Restate the entries below word for word, omitting nothing.
════════
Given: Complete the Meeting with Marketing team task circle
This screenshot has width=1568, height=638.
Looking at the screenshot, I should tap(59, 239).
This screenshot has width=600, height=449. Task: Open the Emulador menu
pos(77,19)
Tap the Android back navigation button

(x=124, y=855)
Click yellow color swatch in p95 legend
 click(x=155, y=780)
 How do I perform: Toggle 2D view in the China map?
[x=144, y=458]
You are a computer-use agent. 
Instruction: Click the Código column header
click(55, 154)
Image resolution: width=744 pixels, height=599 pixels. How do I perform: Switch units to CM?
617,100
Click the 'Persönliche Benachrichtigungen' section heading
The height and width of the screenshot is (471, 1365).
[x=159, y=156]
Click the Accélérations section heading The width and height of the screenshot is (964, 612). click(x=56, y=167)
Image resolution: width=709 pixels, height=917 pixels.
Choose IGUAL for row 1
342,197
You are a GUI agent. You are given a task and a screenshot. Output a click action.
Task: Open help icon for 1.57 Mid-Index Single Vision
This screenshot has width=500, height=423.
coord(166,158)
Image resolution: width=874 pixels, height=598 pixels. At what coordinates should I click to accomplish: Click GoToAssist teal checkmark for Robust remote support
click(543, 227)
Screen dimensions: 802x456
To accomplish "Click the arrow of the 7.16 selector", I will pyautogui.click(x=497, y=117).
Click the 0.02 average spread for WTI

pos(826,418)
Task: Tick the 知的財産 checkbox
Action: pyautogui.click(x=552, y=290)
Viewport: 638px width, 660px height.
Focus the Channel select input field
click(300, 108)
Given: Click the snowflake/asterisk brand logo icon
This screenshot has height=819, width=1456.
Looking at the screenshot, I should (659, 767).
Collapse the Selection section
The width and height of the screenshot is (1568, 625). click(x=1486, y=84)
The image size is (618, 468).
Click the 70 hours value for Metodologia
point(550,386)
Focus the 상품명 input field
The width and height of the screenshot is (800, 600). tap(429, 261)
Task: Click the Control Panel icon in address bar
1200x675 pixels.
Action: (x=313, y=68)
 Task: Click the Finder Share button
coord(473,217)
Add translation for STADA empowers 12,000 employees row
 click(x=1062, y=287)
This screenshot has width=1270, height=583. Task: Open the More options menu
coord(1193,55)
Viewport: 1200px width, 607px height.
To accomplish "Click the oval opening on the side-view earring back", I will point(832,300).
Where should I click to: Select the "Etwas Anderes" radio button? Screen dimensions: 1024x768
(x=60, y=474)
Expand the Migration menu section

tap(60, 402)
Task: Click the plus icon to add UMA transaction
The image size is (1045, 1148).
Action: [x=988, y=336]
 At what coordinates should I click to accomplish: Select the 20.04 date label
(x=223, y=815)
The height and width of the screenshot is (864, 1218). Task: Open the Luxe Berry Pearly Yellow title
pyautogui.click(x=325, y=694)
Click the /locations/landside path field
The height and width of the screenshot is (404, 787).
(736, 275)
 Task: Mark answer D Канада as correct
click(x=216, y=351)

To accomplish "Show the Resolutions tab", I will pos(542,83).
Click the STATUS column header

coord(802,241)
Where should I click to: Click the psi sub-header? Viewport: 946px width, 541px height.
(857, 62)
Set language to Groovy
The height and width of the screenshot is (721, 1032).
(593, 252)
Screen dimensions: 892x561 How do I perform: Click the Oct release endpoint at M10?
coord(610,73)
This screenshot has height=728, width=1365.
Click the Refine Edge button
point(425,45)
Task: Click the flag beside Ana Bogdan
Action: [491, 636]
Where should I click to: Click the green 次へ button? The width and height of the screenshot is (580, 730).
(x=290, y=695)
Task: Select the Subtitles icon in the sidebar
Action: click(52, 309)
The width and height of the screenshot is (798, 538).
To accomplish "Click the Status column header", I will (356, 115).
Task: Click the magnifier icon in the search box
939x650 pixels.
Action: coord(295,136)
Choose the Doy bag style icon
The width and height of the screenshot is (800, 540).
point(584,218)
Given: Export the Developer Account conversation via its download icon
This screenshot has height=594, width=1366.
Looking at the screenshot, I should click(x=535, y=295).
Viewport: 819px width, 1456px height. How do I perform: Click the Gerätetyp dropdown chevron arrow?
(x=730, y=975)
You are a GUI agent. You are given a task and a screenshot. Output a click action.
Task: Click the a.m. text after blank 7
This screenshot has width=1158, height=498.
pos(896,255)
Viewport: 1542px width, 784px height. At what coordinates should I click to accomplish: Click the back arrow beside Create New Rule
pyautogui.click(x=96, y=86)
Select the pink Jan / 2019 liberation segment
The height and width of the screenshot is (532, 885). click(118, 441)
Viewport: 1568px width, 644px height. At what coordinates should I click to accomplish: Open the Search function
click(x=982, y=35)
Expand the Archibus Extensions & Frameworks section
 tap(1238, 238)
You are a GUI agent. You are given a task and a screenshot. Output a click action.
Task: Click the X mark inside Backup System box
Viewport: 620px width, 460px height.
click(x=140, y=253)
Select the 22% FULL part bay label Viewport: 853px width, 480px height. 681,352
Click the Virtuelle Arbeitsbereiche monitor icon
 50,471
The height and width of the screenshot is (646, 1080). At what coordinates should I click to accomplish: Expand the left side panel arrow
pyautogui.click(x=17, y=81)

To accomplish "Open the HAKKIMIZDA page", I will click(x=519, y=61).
════════
### Written response
Given: Complete the Meeting with Marketing team task circle
This screenshot has width=1568, height=638.
Looking at the screenshot, I should tap(59, 239).
This screenshot has width=600, height=449. Task: Open the Emulador menu
pos(77,19)
Tap the Android back navigation button

(x=124, y=855)
Click yellow color swatch in p95 legend
 click(x=155, y=780)
 How do I perform: Toggle 2D view in the China map?
[x=144, y=458]
You are a computer-use agent. 
Instruction: Click the Código column header
click(55, 154)
Image resolution: width=744 pixels, height=599 pixels. How do I perform: Switch units to CM?
617,100
Click the 'Persönliche Benachrichtigungen' section heading
The height and width of the screenshot is (471, 1365).
[x=159, y=156]
Click the Accélérations section heading The width and height of the screenshot is (964, 612). click(x=56, y=167)
Image resolution: width=709 pixels, height=917 pixels.
Choose IGUAL for row 1
342,197
You are a GUI agent. You are given a task and a screenshot. Output a click action.
Task: Open help icon for 1.57 Mid-Index Single Vision
This screenshot has width=500, height=423.
coord(166,158)
Image resolution: width=874 pixels, height=598 pixels. At what coordinates should I click to accomplish: Click GoToAssist teal checkmark for Robust remote support
click(543, 227)
Screen dimensions: 802x456
To accomplish "Click the arrow of the 7.16 selector", I will pyautogui.click(x=497, y=117).
Click the 0.02 average spread for WTI

pos(826,418)
Task: Tick the 知的財産 checkbox
Action: pyautogui.click(x=552, y=290)
Viewport: 638px width, 660px height.
Focus the Channel select input field
click(300, 108)
Given: Click the snowflake/asterisk brand logo icon
This screenshot has height=819, width=1456.
Looking at the screenshot, I should (659, 767).
Collapse the Selection section
The width and height of the screenshot is (1568, 625). click(x=1486, y=84)
The image size is (618, 468).
Click the 70 hours value for Metodologia
point(550,386)
Focus the 상품명 input field
The width and height of the screenshot is (800, 600). tap(429, 261)
Task: Click the Control Panel icon in address bar
1200x675 pixels.
Action: (x=313, y=68)
 Task: Click the Finder Share button
coord(473,217)
Add translation for STADA empowers 12,000 employees row
 click(x=1062, y=287)
This screenshot has width=1270, height=583. Task: Open the More options menu
coord(1193,55)
Viewport: 1200px width, 607px height.
To accomplish "Click the oval opening on the side-view earring back", I will point(832,300).
Where should I click to: Select the "Etwas Anderes" radio button? Screen dimensions: 1024x768
(x=60, y=474)
Expand the Migration menu section

tap(60, 402)
Task: Click the plus icon to add UMA transaction
The image size is (1045, 1148).
Action: [x=988, y=336]
 At what coordinates should I click to accomplish: Select the 20.04 date label
(x=223, y=815)
The height and width of the screenshot is (864, 1218). Task: Open the Luxe Berry Pearly Yellow title
pyautogui.click(x=325, y=694)
Click the /locations/landside path field
The height and width of the screenshot is (404, 787).
(736, 275)
 Task: Mark answer D Канада as correct
click(x=216, y=351)

To accomplish "Show the Resolutions tab", I will pos(542,83).
Click the STATUS column header

coord(802,241)
Where should I click to: Click the psi sub-header? Viewport: 946px width, 541px height.
(857, 62)
Set language to Groovy
The height and width of the screenshot is (721, 1032).
(593, 252)
Screen dimensions: 892x561 How do I perform: Click the Oct release endpoint at M10?
coord(610,73)
This screenshot has height=728, width=1365.
Click the Refine Edge button
point(425,45)
Task: Click the flag beside Ana Bogdan
Action: [491, 636]
Where should I click to: Click the green 次へ button? The width and height of the screenshot is (580, 730).
(x=290, y=695)
Task: Select the Subtitles icon in the sidebar
Action: click(52, 309)
The width and height of the screenshot is (798, 538).
To accomplish "Click the Status column header", I will (356, 115).
Task: Click the magnifier icon in the search box
939x650 pixels.
Action: coord(295,136)
Choose the Doy bag style icon
The width and height of the screenshot is (800, 540).
point(584,218)
Given: Export the Developer Account conversation via its download icon
This screenshot has height=594, width=1366.
Looking at the screenshot, I should click(x=535, y=295).
Viewport: 819px width, 1456px height. How do I perform: Click the Gerätetyp dropdown chevron arrow?
(x=730, y=975)
You are a GUI agent. You are given a task and a screenshot. Output a click action.
Task: Click the a.m. text after blank 7
This screenshot has width=1158, height=498.
pos(896,255)
Viewport: 1542px width, 784px height. At what coordinates should I click to accomplish: Click the back arrow beside Create New Rule
pyautogui.click(x=96, y=86)
Select the pink Jan / 2019 liberation segment
The height and width of the screenshot is (532, 885). click(118, 441)
Viewport: 1568px width, 644px height. At what coordinates should I click to accomplish: Open the Search function
click(x=982, y=35)
Expand the Archibus Extensions & Frameworks section
 tap(1238, 238)
You are a GUI agent. You are given a task and a screenshot. Output a click action.
Task: Click the X mark inside Backup System box
Viewport: 620px width, 460px height.
click(x=140, y=253)
Select the 22% FULL part bay label Viewport: 853px width, 480px height. 681,352
Click the Virtuelle Arbeitsbereiche monitor icon
 50,471
The height and width of the screenshot is (646, 1080). At what coordinates should I click to accomplish: Expand the left side panel arrow
pyautogui.click(x=17, y=81)

To accomplish "Open the HAKKIMIZDA page", I will click(x=519, y=61).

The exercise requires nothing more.